Filter these entries so that only lines with the word "pixels" remain.

((

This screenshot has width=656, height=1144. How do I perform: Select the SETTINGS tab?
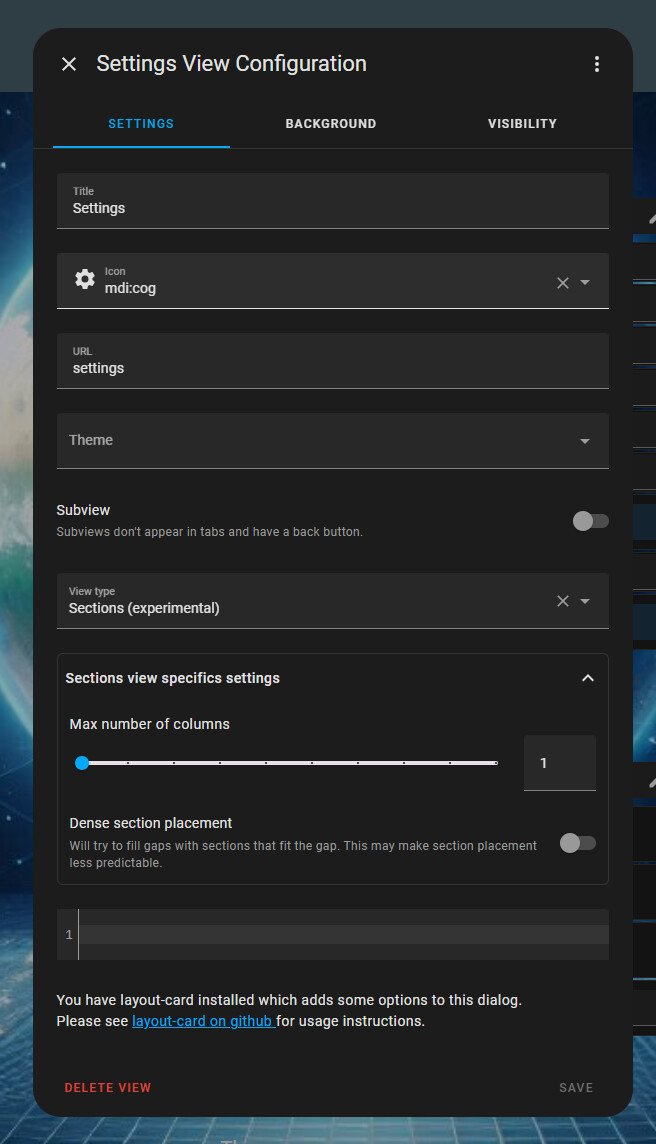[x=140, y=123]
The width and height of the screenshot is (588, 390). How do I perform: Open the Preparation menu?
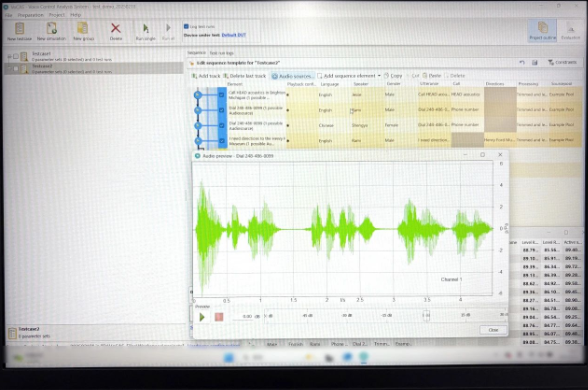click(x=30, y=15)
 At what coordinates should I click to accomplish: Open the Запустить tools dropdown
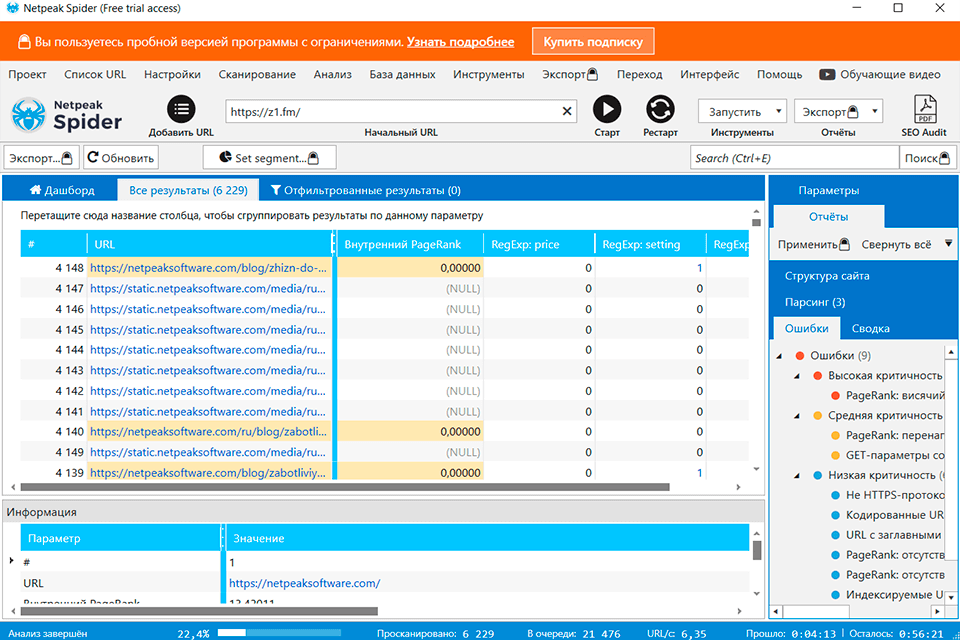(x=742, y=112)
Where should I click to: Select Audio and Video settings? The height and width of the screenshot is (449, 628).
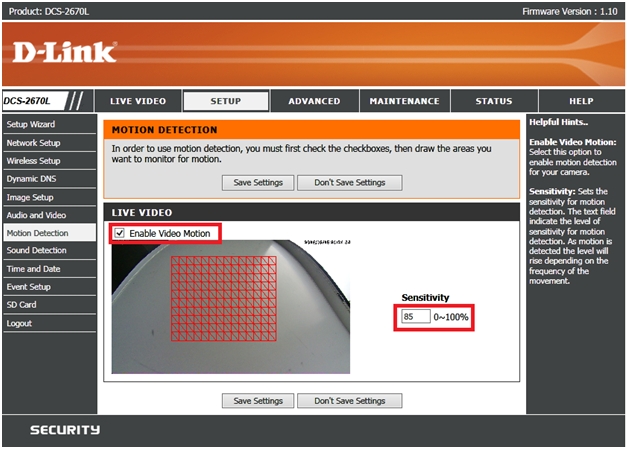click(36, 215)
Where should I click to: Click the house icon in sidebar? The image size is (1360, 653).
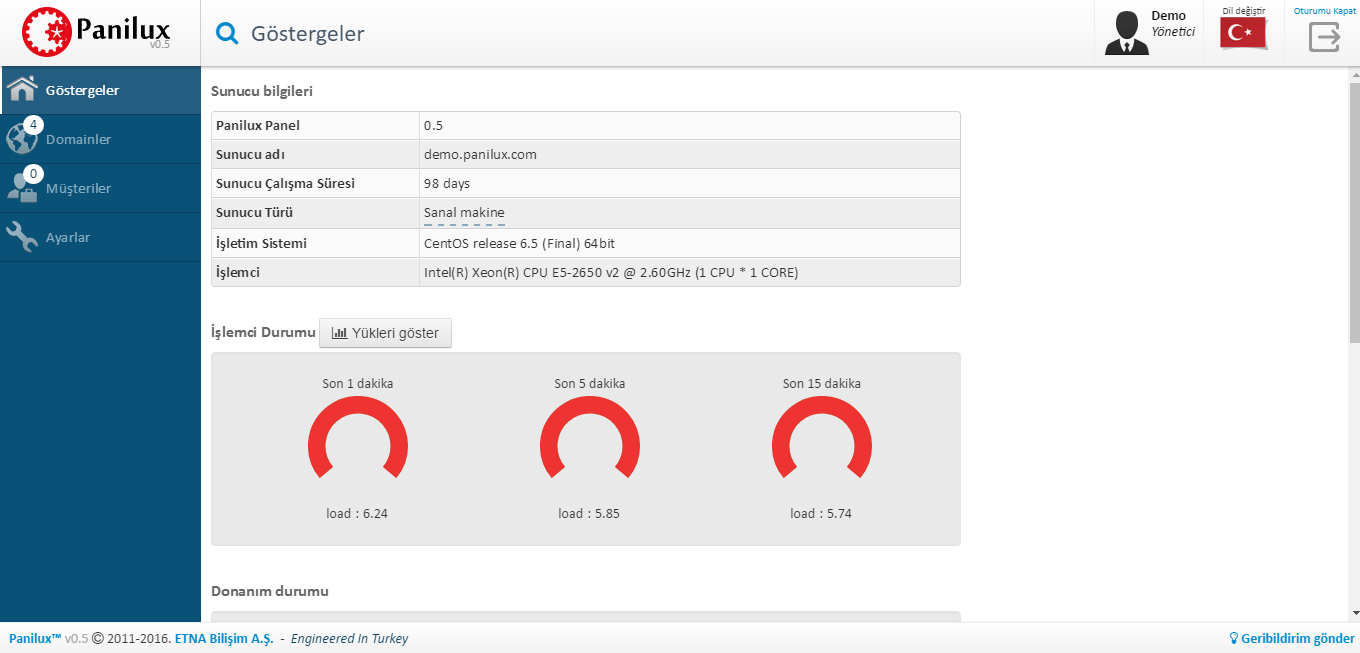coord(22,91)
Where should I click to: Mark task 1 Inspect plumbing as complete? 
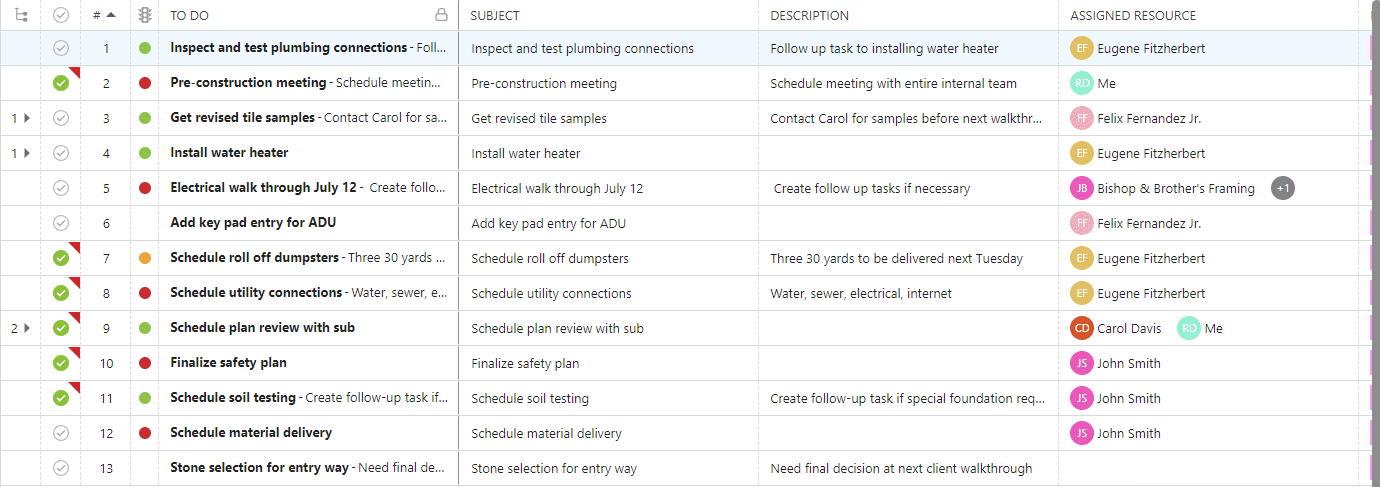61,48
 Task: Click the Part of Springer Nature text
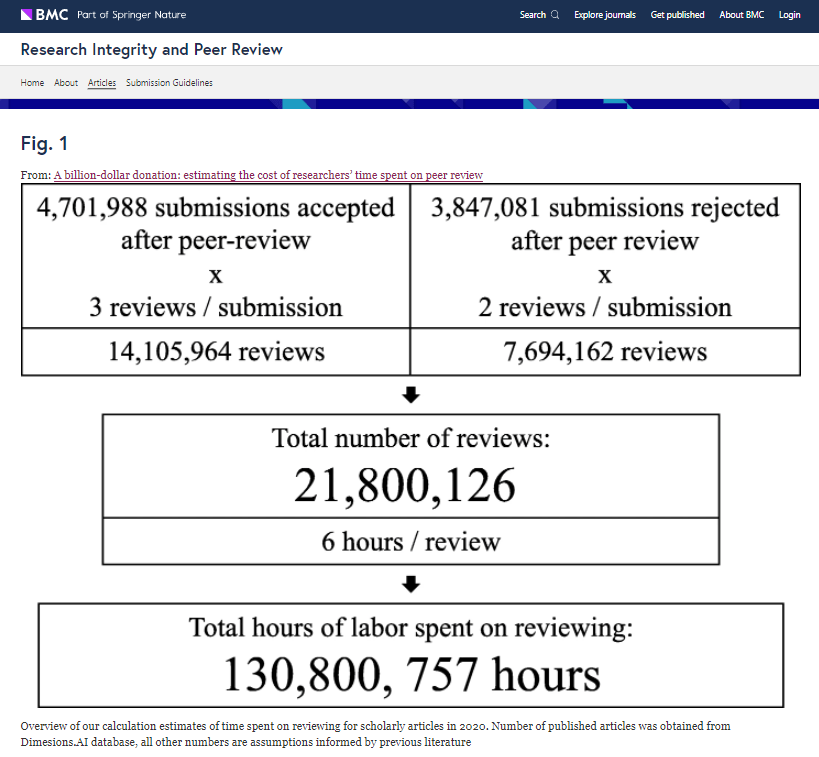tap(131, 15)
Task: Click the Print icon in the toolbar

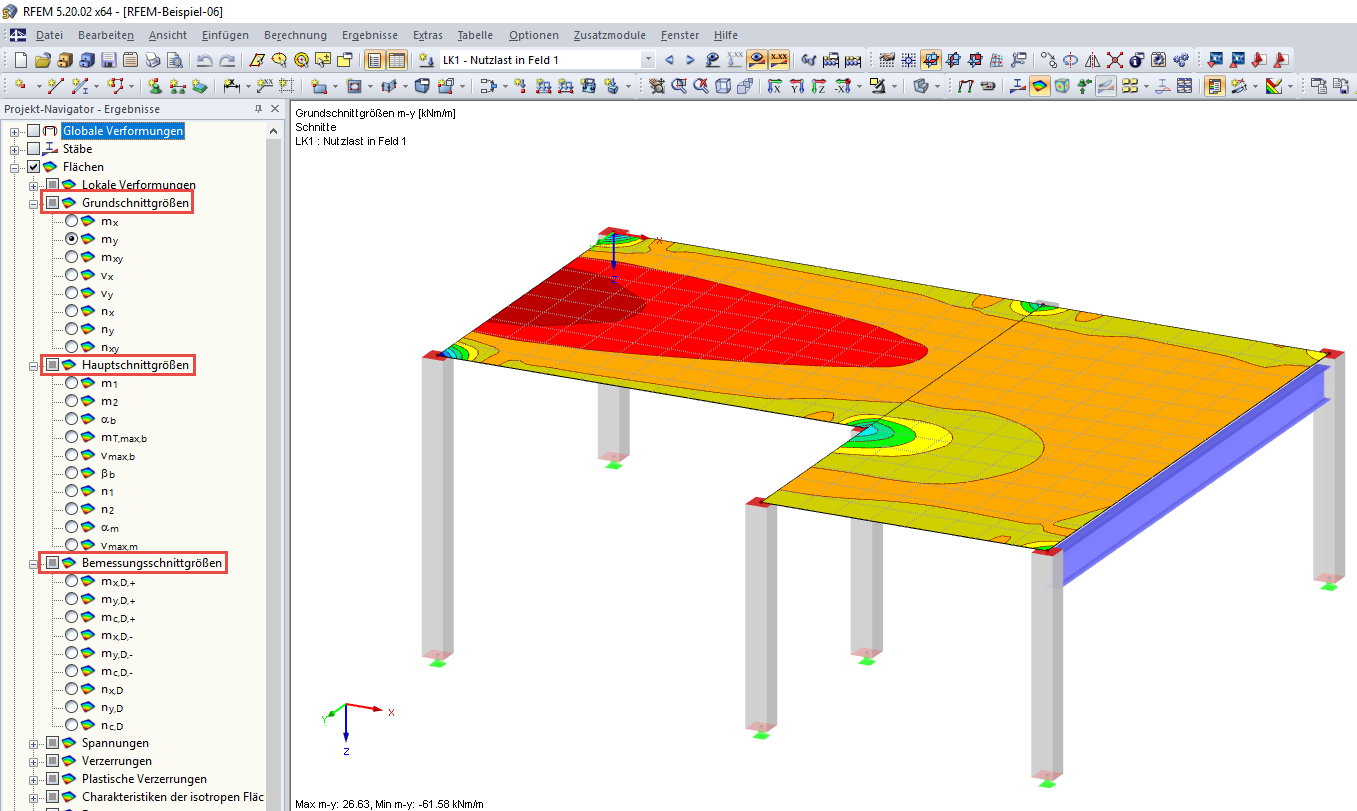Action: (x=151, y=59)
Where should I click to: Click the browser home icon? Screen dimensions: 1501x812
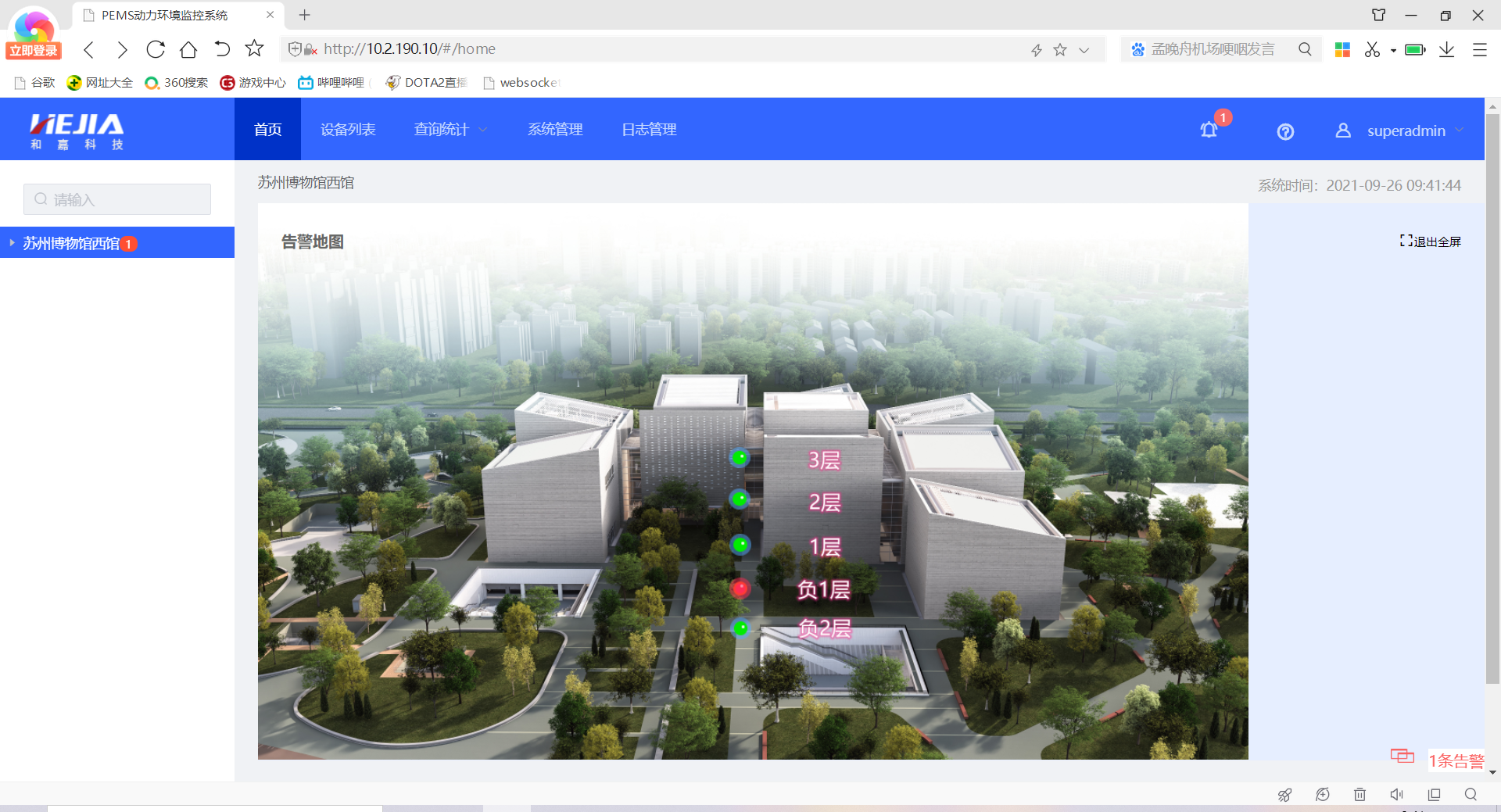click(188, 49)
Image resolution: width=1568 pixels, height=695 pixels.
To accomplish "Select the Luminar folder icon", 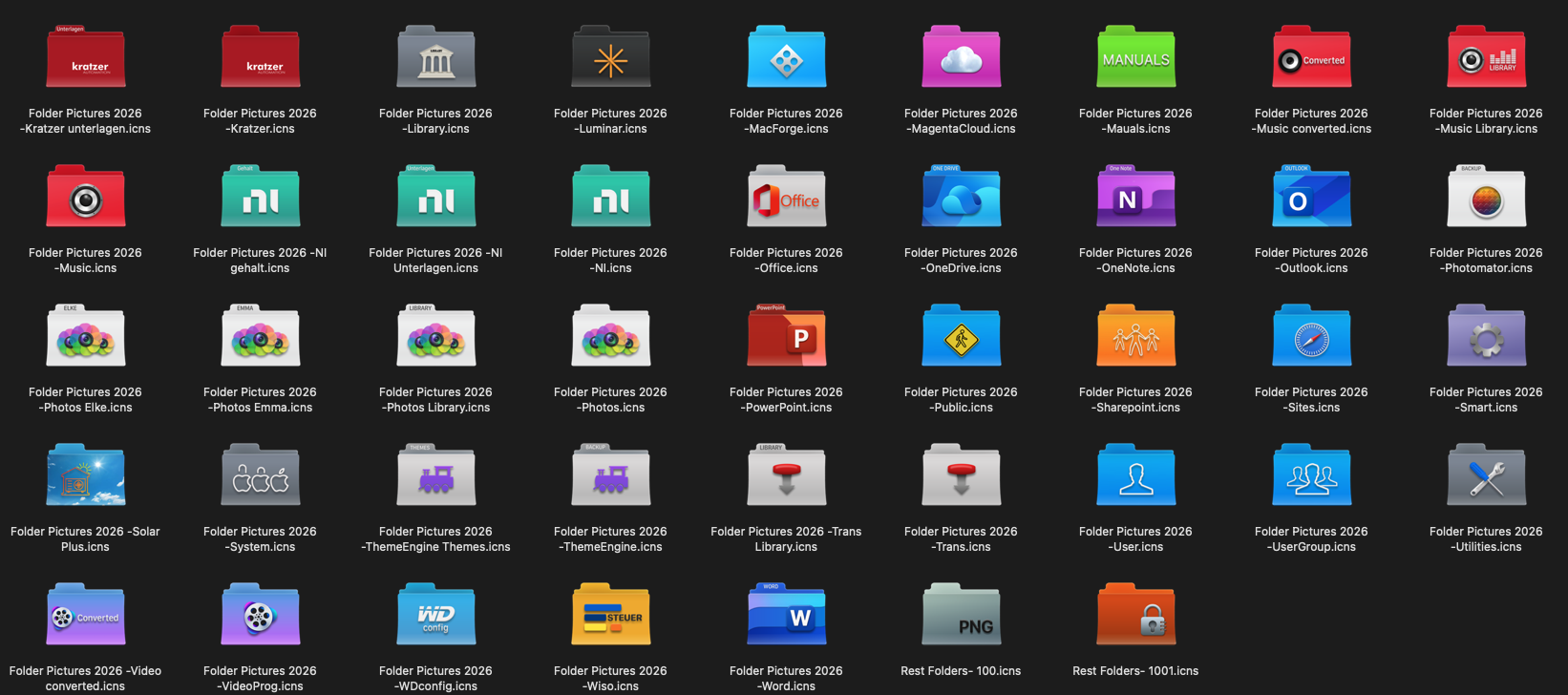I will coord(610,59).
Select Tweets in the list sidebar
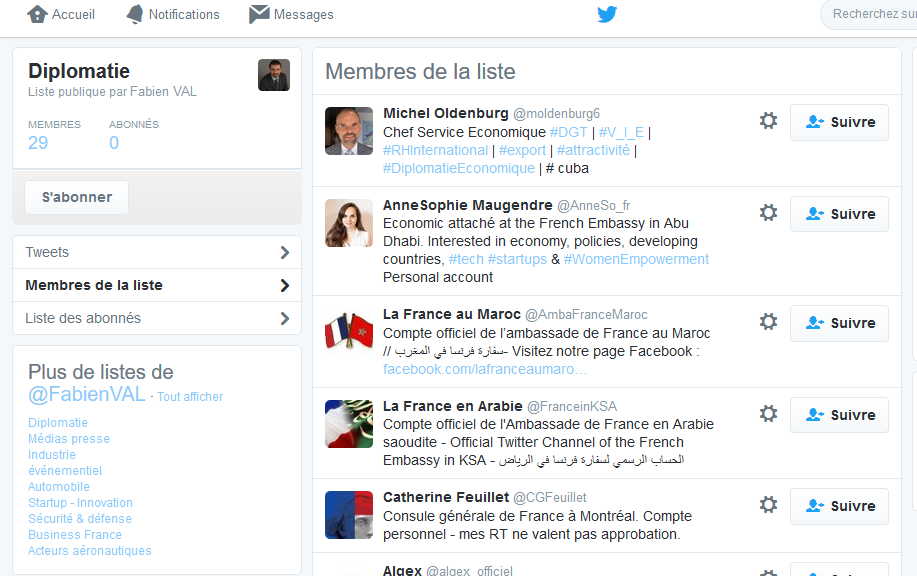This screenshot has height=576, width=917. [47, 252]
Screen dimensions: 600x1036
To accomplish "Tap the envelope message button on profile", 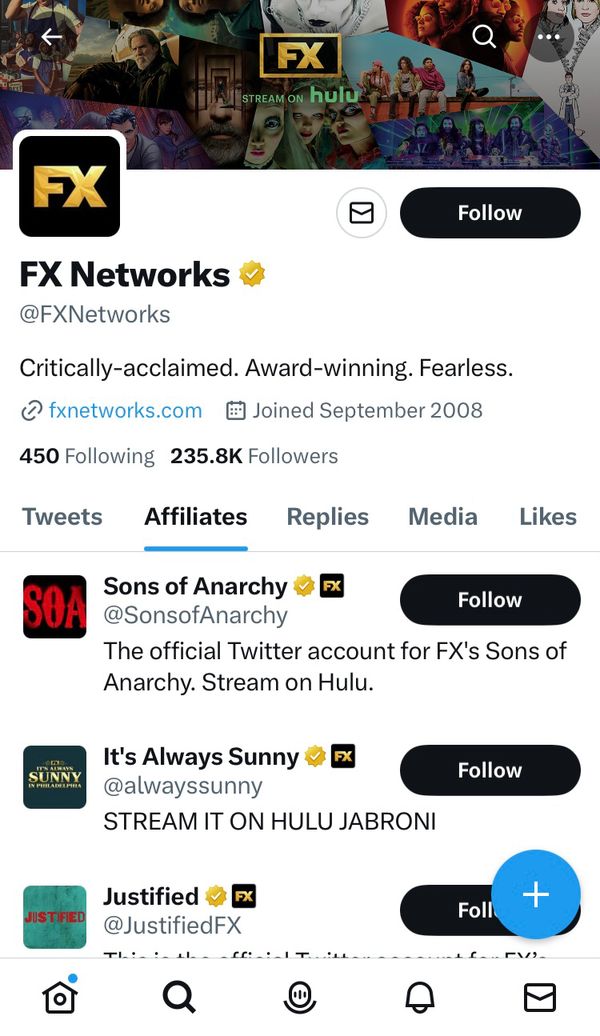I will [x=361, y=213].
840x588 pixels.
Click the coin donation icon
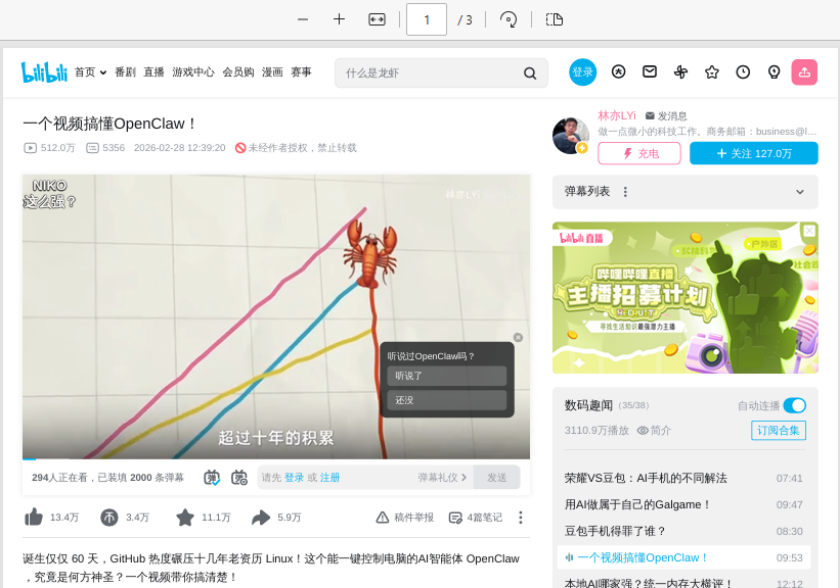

))

RESULT FOR THIS EXERCISE =>
Image resolution: width=1568 pixels, height=695 pixels.
840x588 pixels.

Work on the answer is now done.